Der japanische Autobauer Toyota kommt nicht zur Ruhe. Nach dem weltweiten Rückruf von mehreren Modellen wegen klemmender Gaspedale gingen bei Toyota neue Kundenbeschwerden ein. Dieses Mal geht es um mögliche Bremsprobleme beim aktuellen Prius. Deshalb hat man sich bei Toyota entschlossen, den Prius III in die Werkstatt zu berufen. Dort soll die dritte Generation des Prius ein Software-Update des Antiblockiersystems erhalten. Mit dieser Maßnahme reagiert Toyota nach eigener Aussage auf einzelne Kundenbeschwerden über das Bremsgefühl.

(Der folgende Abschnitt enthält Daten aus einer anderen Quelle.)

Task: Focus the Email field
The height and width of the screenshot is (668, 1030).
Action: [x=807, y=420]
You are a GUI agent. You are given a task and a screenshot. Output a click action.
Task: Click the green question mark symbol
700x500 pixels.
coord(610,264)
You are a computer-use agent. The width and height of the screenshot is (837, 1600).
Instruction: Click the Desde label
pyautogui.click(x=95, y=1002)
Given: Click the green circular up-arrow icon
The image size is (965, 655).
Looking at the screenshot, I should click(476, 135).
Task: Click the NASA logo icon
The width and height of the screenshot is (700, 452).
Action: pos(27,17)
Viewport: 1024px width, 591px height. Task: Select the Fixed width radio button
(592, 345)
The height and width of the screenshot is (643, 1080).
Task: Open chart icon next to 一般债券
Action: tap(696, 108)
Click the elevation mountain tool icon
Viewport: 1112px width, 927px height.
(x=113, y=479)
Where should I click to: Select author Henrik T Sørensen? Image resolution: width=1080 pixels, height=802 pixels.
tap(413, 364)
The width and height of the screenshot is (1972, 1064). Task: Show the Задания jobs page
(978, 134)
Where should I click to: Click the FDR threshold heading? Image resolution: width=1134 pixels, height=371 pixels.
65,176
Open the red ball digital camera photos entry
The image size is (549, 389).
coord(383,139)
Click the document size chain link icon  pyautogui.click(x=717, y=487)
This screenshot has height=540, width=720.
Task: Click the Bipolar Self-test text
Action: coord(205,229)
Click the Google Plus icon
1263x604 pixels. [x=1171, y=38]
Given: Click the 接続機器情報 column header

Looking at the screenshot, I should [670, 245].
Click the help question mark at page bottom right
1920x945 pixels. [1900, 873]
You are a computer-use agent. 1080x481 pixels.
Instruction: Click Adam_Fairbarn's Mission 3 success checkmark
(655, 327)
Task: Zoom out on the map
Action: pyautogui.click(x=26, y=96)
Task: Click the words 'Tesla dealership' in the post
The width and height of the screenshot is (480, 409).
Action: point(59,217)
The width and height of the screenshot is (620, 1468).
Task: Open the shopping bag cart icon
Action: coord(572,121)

Nur beim leichten Bremsen auf holpriger oder rutschiger Fahrbahn und gleichzeitigem ABS-Eingriff könne das System kurzfristig langsamer reagieren als es die Kunden erwarten, heißt es dort. Verstärke der Fahrer in diesem Moment jedoch den Bremsdruck, bringe er das Fahrzeug sicher zum Stehen, versichert man in der Kölner Zentrale und fügt an, komme das Fahrzeug bei einer Vollbremsung in den ABS-Regelbereich, sei eine einwandfreie Funktion gewährleistet. Von dieser Maßnahme sind alle Fahrzeuge betroffen, die in der Zeit vom 7. April 2009 bis zum 27. Januar 2010 hergestellt wurden. Das sind um die 52.902 Fahrzeuge in insgesamt 34 europäischen Ländern. In Deutschland bittet Toyota die rund 4000 deutschen Kunden der dritten Prius Generation in die Werkstatt, wo die ABS-Software aktualisiert werden soll.